Now that the Easter season is over, maybe I can say that I prefer Christmas without sounding too much like a wet blanket. But, caveat lector, this is just a personal semi-screed about Easter. If it does have any positive message, it’s about Christmas. Easter has always semi-depressed me. Christmas? Well, I like Christmas. See, this is personal, not theological.
First off, the Easter message, the resurrection message, is eternal life. Forever. Alive forever. Floating around. Playing a harp, maybe. Even if we are united with that dog we loved so much, playing fetch in heaven forever will surely get boring, for both of us.
Maybe Easter depresses me because it is negative, starting with forty days of deprivation. And self-examination--finding out that I’m still the “wretch like me” again this year. How is that supposed to be uplifting?
Maybe it is because preachers have to work so much during the Lent-Easter season. I signed on for once-a-week, not all that extra stuff: Bible studies and meditation sessions and listening to the confessions of all the self-examiners. Putting up with the criticisms of trustees who are out of sorts because they’ve given up booze for Lent and they’re taking it out on the preacher, because it’s safer than taking it out on their wife/husband.
And Holy Week!

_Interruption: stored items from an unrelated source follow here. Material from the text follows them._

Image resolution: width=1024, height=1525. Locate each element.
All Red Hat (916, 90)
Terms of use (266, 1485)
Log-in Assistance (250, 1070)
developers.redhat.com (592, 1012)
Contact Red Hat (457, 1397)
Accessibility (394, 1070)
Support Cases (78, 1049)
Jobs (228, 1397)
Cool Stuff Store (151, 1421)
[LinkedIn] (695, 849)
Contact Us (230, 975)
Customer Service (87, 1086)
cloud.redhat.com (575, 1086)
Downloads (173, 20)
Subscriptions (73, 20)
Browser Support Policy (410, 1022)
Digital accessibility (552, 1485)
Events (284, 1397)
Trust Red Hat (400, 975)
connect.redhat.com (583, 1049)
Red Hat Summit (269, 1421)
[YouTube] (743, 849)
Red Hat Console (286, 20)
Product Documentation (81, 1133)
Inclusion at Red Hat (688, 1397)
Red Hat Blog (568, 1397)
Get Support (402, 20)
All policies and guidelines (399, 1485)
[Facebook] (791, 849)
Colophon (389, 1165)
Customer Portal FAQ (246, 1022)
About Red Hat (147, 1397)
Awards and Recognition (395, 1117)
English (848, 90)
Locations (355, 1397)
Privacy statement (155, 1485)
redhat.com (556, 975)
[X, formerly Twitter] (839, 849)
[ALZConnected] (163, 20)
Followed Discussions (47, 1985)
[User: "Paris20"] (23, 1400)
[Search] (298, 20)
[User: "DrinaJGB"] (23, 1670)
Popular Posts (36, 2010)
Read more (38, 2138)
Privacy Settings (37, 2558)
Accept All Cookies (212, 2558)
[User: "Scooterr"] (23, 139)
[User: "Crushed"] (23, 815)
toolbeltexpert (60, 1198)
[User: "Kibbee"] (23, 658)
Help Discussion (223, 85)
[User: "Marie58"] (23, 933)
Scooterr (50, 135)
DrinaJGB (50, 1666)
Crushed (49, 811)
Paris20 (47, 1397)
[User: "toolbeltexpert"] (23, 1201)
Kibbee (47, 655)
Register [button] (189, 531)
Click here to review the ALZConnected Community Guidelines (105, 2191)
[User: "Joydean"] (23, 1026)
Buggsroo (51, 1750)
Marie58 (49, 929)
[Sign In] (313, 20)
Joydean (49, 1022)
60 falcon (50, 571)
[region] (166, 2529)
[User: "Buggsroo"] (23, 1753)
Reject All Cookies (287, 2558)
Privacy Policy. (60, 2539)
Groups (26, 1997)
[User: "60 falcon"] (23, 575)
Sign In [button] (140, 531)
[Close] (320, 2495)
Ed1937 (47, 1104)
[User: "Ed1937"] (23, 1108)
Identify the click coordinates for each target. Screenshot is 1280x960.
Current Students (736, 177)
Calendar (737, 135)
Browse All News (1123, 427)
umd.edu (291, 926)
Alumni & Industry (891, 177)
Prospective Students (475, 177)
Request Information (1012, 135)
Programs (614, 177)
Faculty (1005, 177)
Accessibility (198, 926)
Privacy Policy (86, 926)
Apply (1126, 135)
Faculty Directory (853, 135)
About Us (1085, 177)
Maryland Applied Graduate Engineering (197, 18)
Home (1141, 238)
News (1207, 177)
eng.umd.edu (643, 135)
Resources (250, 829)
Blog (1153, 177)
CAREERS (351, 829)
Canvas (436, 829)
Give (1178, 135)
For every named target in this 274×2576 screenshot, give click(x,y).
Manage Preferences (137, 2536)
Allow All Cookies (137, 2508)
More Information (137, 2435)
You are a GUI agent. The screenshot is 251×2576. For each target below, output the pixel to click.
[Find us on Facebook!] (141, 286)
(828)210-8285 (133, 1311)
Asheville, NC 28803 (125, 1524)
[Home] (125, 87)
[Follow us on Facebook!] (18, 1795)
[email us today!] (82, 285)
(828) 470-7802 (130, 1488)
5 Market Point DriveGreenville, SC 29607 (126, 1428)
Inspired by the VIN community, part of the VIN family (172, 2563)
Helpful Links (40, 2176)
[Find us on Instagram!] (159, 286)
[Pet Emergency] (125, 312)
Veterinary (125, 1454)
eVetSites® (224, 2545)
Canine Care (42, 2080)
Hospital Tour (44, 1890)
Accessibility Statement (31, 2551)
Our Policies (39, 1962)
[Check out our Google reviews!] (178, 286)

Talk about work… Special worship services. Ash Wednesday. Maundy Thursday. Good Friday. Getting all the other churches to agree to a common Good Friday service, and getting Father Bertoldo to remember to come.
Easter sunrise,
yet! Of course, it’s the youth who are in charge of Sunrise, of all things, Teens?
At sunrise? And they are responsible for the pancakes that follow, which means
it’s a bunch of disgruntled parents who are having to ride herd on the fiasco…experience.
They are all on the Pastor-Parish Relations Committee, and they’re going to be
mad for a year.
Extra Easter morning services because twice-a-year Christians don’t have the sense to be ashamed of showing up when they’ve not been there since Christmas eve. And just try to remember their names as they shake hands afterward, when they’ve all changed their hair styles since Dec. 24.
And trying to convince a bunch of twice-a-year-believers to believe something that is unbelievable…
Of course, religious holidays are really an excuse to get people to buy stuff, and Easter is such a pale commercial holiday when compared to the gifts of Christmas and the candy of Halloween and the gluttony of Thanksgiving and the fireworks of Independence Day. [Yes, all those are religious holidays.]
I mean, how is a puny basket with some colored eggs, that are probably past their use-by date, going to compete with a stocking full of candy oranges and peppermint sticks?
I think, though, the bottom line, of why I like Christmas more than Easter, is this: I can understand--very easily, because I watch Call The Midwife on PBS--a baby born into the physical body and having a life in a limited physical world. It’s much harder to understand a man getting out of a physical body and having a life in an eternal non-physical world.
And when you’re old and tired, “eternal” life doesn’t sound all that great.
Don’t worry. I’m still singing He Lives with my morning songs. But I’m also already humming Away in a Manger. I trust that God loves me, regardless.
That’s the true story of why I prefer Christmas to Easter—God is already here, in this life, no need to wait for resurrection--not, as some might tell you, because December is a better time for mincemeat pie.